[Exercise details] Below are lines of data; restate word for word those running from the line containing "FORD.................. (56, 493)" to the line containing "Amortiguador (62, 1641)", inclusive, and no others.
(Beginning of Records shown)
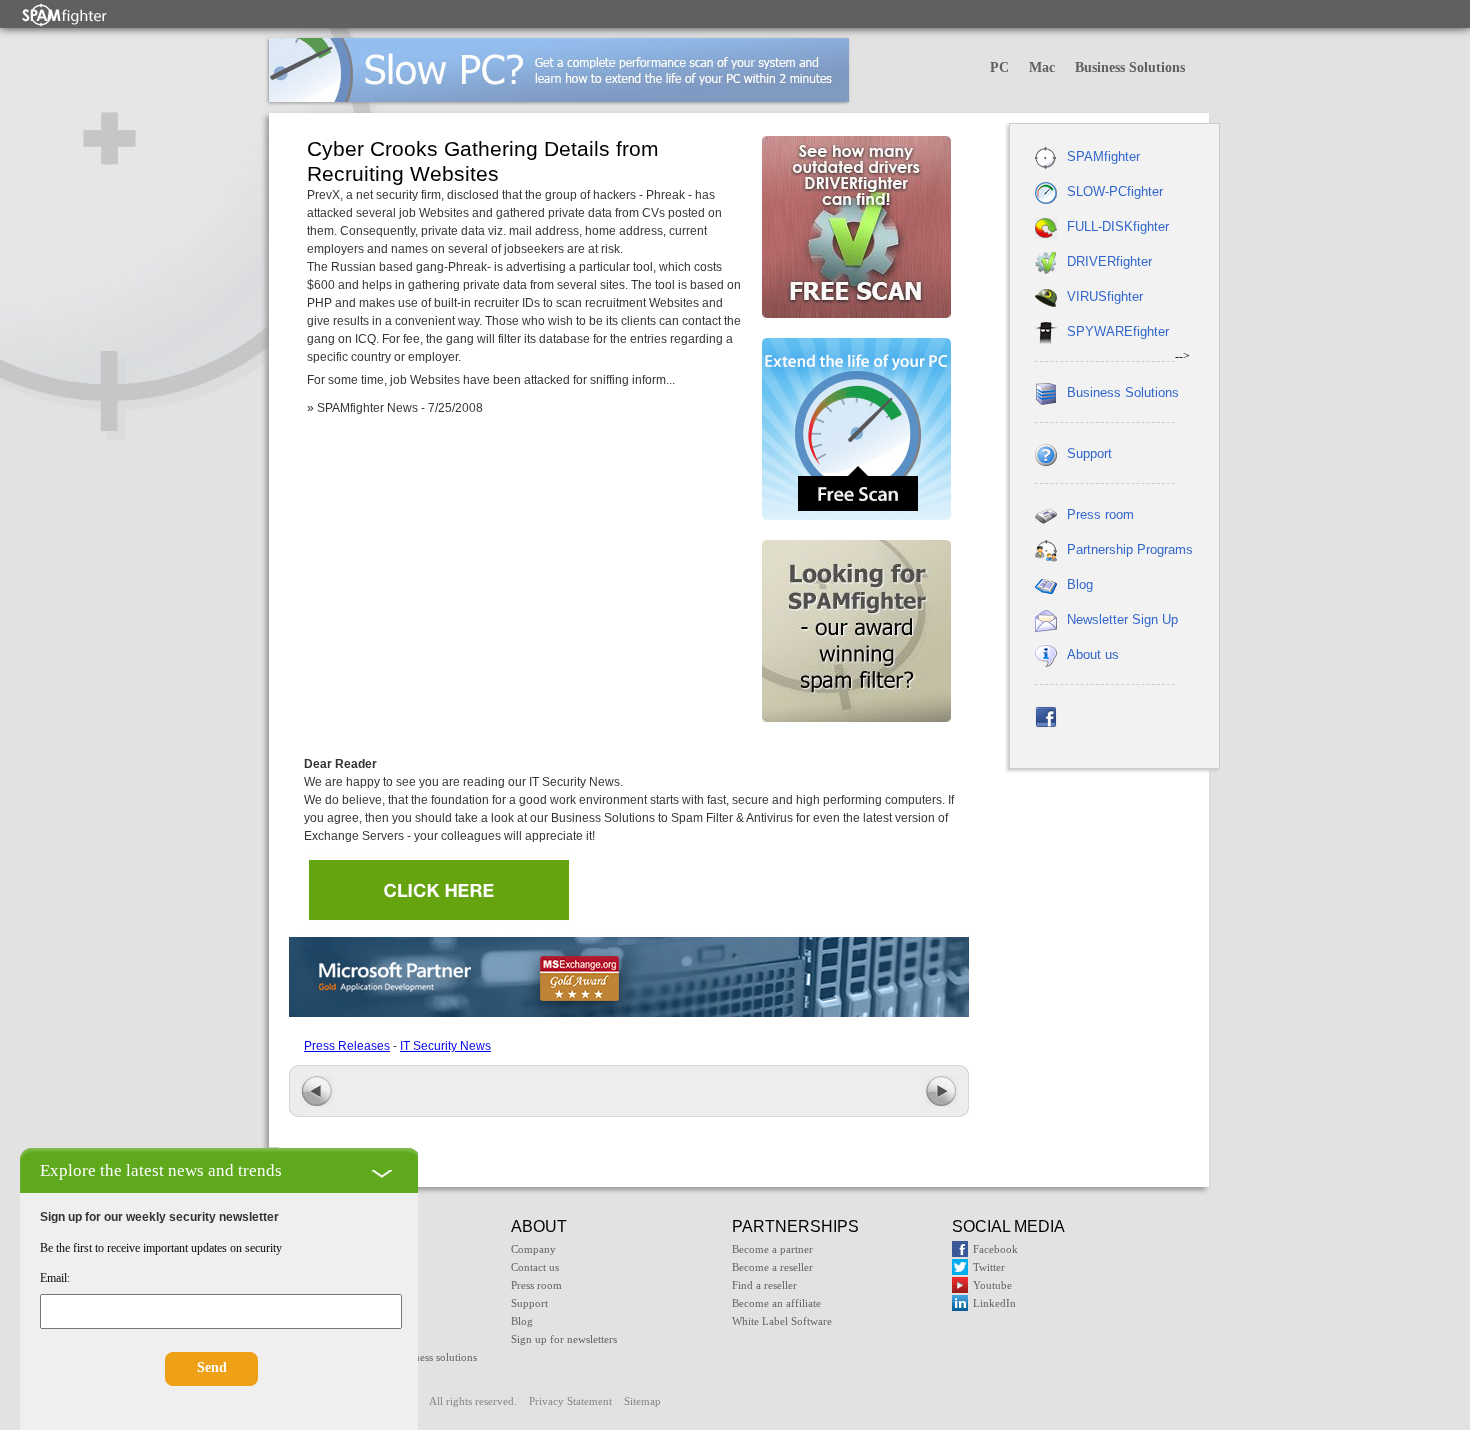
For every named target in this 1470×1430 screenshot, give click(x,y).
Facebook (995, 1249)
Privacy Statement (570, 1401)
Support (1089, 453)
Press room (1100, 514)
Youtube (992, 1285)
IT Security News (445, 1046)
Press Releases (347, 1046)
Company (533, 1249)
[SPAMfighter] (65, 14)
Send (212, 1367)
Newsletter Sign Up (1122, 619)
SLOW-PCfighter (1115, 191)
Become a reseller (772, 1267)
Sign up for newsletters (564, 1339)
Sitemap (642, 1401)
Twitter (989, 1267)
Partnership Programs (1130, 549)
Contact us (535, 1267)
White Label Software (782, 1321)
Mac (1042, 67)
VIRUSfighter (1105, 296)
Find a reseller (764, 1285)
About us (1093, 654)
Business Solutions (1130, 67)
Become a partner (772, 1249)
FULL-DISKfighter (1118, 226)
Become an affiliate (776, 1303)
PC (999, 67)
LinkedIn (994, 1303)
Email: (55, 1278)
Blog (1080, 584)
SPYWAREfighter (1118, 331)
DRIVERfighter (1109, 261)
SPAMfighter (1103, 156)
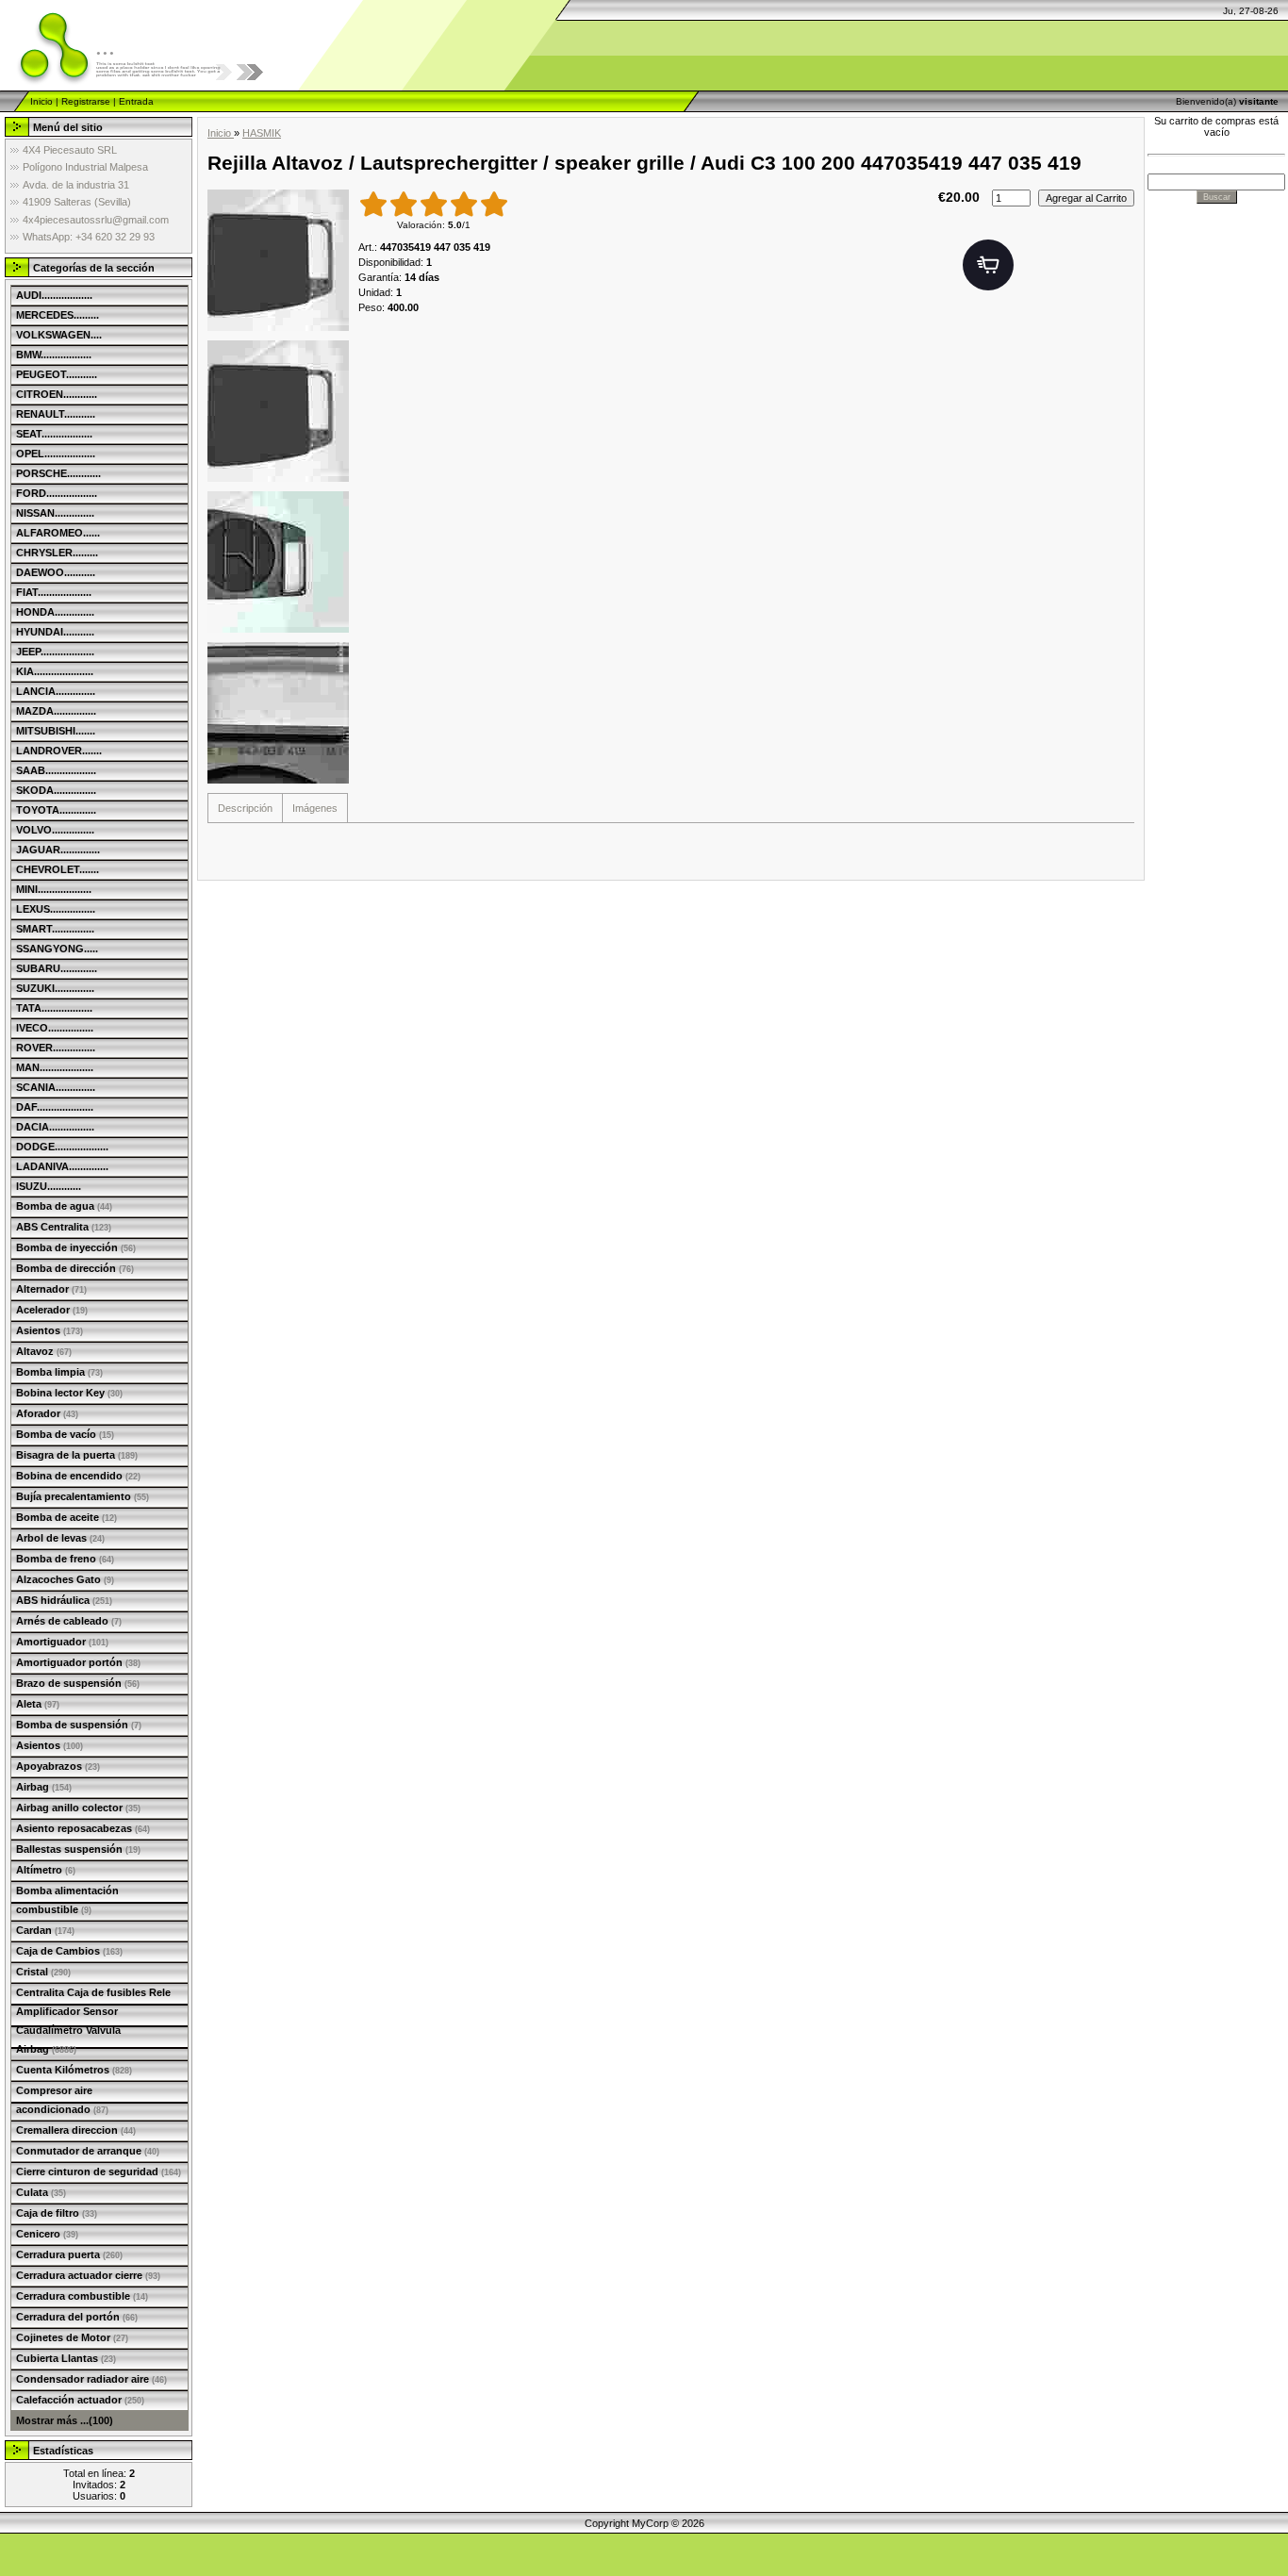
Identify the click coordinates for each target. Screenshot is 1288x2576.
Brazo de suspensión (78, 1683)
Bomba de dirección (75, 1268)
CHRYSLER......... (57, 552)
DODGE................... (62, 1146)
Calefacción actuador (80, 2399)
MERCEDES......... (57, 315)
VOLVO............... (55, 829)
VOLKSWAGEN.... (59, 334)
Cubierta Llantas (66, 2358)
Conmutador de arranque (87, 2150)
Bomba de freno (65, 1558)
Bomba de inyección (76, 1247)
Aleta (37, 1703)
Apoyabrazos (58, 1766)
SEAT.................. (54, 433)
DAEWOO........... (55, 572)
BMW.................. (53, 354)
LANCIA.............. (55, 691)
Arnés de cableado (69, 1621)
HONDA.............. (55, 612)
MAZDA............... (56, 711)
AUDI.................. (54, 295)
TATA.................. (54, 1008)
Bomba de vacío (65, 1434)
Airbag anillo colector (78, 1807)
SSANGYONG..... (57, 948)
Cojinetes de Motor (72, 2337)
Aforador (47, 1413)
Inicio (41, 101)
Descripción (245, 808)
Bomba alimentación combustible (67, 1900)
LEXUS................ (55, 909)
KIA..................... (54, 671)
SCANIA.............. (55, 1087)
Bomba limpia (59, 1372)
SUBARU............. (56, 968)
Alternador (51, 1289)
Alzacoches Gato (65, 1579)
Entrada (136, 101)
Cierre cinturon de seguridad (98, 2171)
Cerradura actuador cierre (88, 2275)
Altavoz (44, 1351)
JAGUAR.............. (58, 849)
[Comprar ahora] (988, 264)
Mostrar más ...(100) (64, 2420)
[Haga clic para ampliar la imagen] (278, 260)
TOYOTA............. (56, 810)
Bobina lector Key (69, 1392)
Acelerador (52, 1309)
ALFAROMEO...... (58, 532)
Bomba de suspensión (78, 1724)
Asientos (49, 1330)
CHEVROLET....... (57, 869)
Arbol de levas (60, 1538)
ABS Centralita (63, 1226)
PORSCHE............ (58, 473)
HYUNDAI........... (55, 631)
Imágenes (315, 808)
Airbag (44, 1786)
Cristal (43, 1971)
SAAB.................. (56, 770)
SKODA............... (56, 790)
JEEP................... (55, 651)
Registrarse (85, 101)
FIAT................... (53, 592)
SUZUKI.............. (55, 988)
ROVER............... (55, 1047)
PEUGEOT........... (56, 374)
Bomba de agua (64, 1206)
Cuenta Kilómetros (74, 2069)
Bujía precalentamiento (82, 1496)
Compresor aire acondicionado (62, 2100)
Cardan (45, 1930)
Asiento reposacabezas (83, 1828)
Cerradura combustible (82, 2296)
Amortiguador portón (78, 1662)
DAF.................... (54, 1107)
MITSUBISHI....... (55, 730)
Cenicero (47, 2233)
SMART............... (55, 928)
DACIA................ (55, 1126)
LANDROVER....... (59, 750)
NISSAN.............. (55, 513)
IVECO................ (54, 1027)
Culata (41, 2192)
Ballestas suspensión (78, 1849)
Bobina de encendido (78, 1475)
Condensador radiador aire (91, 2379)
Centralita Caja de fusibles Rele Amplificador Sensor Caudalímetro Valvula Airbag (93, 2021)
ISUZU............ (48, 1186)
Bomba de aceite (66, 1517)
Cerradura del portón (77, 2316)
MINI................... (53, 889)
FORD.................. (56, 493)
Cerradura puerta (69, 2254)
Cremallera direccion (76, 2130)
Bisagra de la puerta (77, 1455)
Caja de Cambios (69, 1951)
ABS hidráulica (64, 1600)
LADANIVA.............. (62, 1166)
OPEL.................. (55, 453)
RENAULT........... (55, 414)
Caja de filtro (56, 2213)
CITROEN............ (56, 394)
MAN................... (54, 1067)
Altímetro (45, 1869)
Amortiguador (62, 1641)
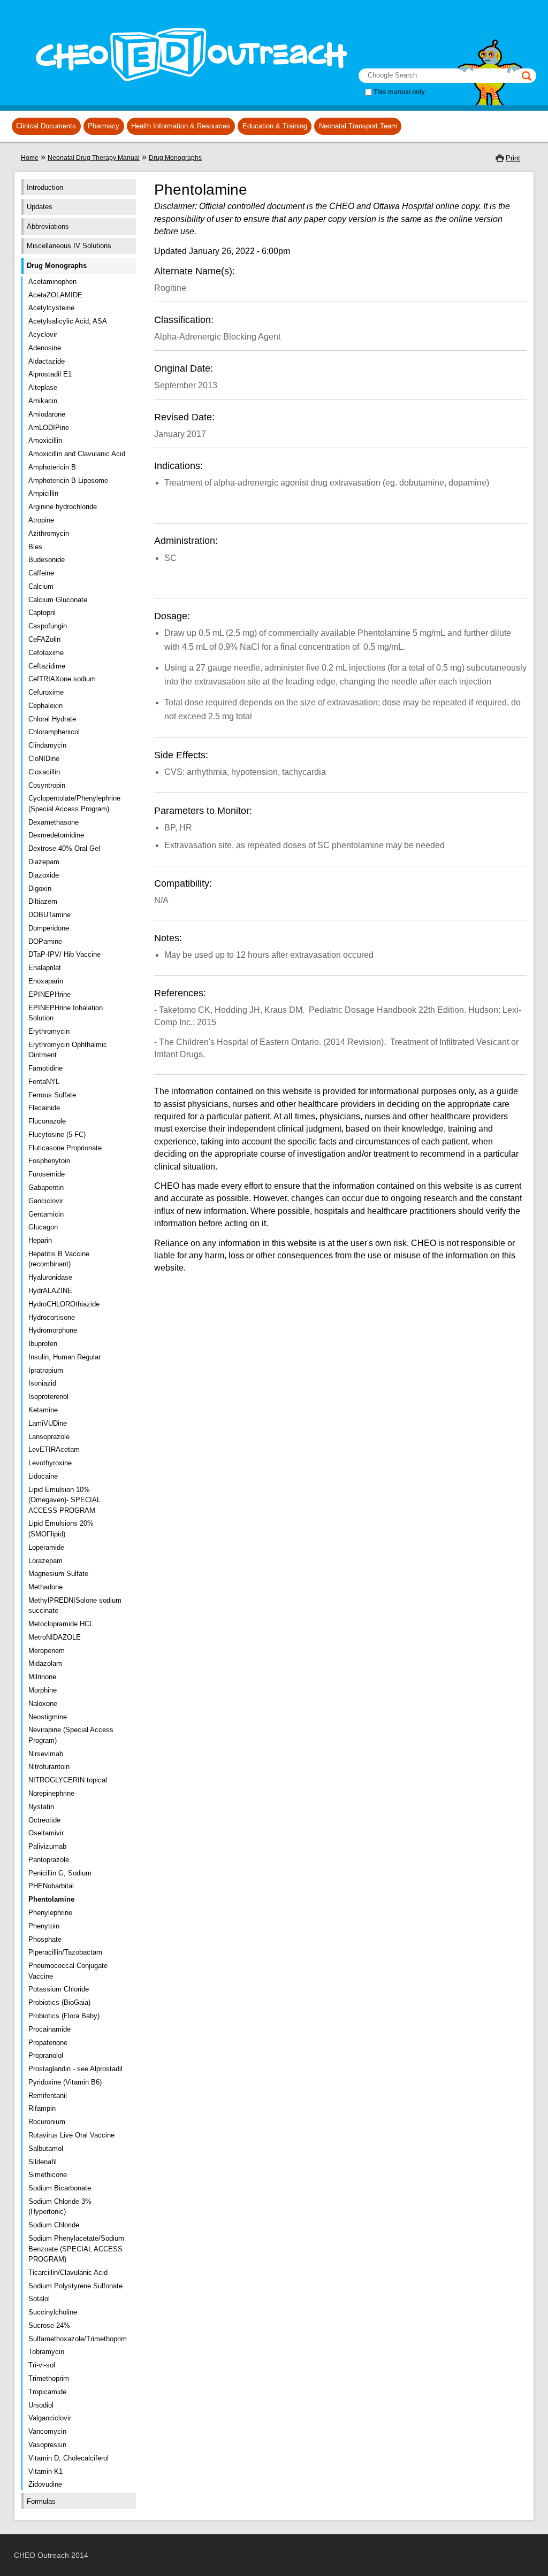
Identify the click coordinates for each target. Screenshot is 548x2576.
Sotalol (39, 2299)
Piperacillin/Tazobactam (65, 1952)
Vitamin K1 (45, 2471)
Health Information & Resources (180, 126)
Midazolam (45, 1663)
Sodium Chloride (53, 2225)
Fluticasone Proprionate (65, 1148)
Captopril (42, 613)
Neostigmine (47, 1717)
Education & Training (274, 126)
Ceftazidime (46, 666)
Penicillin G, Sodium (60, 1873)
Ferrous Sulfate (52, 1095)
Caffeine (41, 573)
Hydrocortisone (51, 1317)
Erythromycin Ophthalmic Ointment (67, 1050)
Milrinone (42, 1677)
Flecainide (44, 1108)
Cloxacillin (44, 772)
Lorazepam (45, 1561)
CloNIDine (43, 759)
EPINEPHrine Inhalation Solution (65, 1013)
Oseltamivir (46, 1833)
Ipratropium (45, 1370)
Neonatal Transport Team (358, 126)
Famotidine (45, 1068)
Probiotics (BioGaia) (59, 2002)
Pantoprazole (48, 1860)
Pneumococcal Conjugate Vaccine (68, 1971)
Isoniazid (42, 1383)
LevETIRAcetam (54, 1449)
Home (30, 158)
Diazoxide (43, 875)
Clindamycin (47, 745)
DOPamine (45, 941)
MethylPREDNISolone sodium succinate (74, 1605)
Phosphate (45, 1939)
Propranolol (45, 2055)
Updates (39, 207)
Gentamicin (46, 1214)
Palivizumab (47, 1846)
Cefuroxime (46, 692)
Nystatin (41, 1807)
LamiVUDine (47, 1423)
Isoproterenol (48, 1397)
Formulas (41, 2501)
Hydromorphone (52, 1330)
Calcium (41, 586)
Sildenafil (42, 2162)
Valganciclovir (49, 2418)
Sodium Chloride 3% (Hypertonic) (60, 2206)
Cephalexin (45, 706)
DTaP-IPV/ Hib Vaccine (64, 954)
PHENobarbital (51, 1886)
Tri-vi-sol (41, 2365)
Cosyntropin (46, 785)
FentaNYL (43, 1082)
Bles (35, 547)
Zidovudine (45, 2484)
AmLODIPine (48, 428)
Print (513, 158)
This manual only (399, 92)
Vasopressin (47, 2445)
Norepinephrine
(End of Records shown)
[Answer to the problem]
FORD.................. (56, 493)
Cerradura puerta (69, 2254)
Cremallera direccion (76, 2130)
Bisagra de la puerta (77, 1455)
Caja de Cambios (69, 1951)
ABS hidráulica (64, 1600)
LADANIVA.............. (62, 1166)
OPEL.................. (55, 453)
RENAULT........... (55, 414)
Caja de filtro (56, 2213)
CITROEN............ (56, 394)
MAN................... (54, 1067)
Altímetro (45, 1869)
Amortiguador (62, 1641)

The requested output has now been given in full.